═══ Entries supplied

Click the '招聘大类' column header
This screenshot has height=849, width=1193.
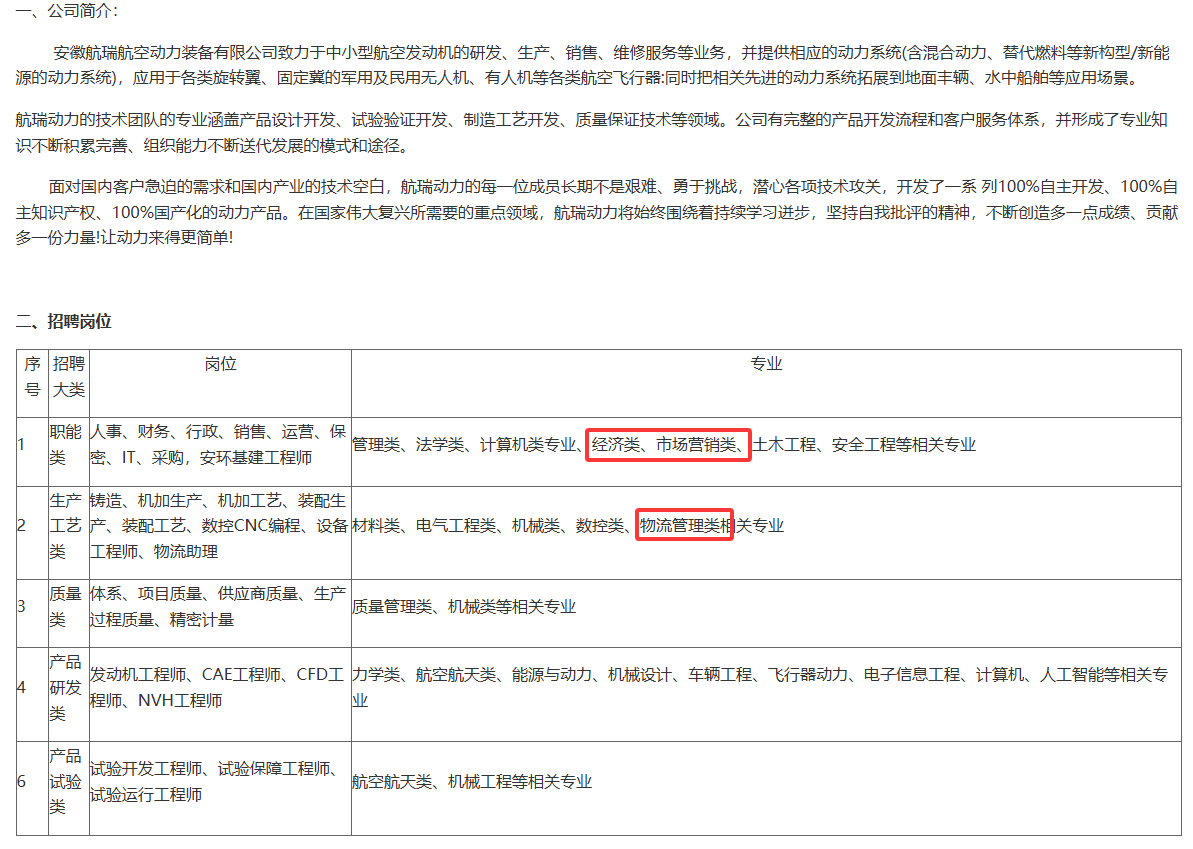[x=69, y=376]
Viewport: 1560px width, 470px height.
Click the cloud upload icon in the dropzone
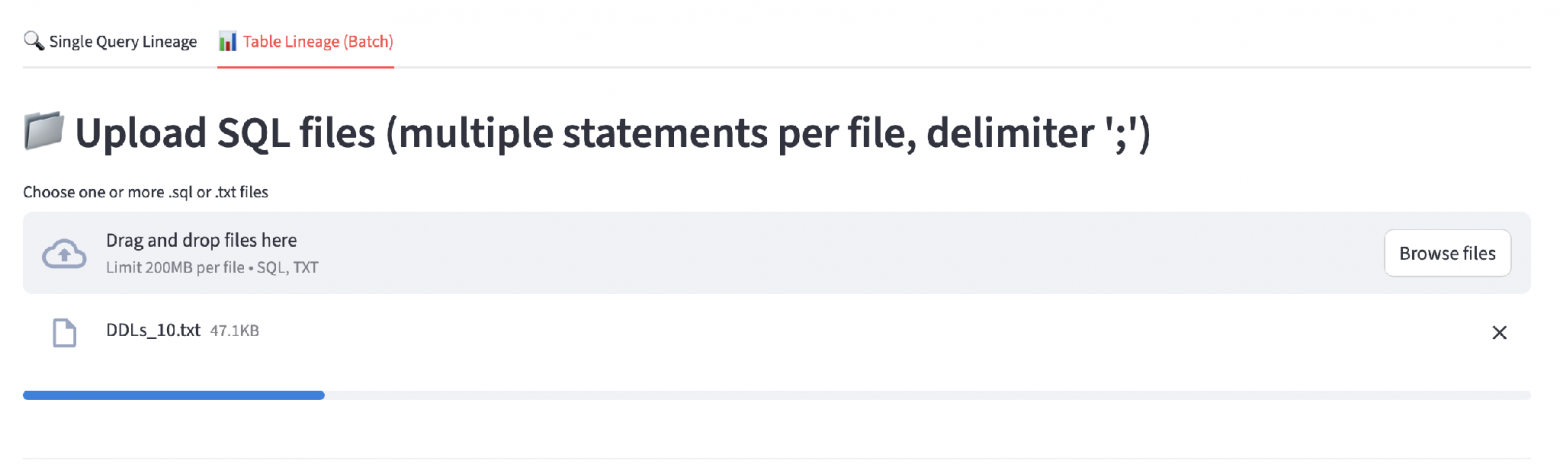click(65, 254)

══════

**Assignment**
For this exercise, transcribe the data exactly but without its pictures.

**Output**
Click the '招聘大类' column header
This screenshot has height=849, width=1193.
[x=69, y=376]
Viewport: 1560px width, 470px height.
Click the cloud upload icon in the dropzone
click(65, 254)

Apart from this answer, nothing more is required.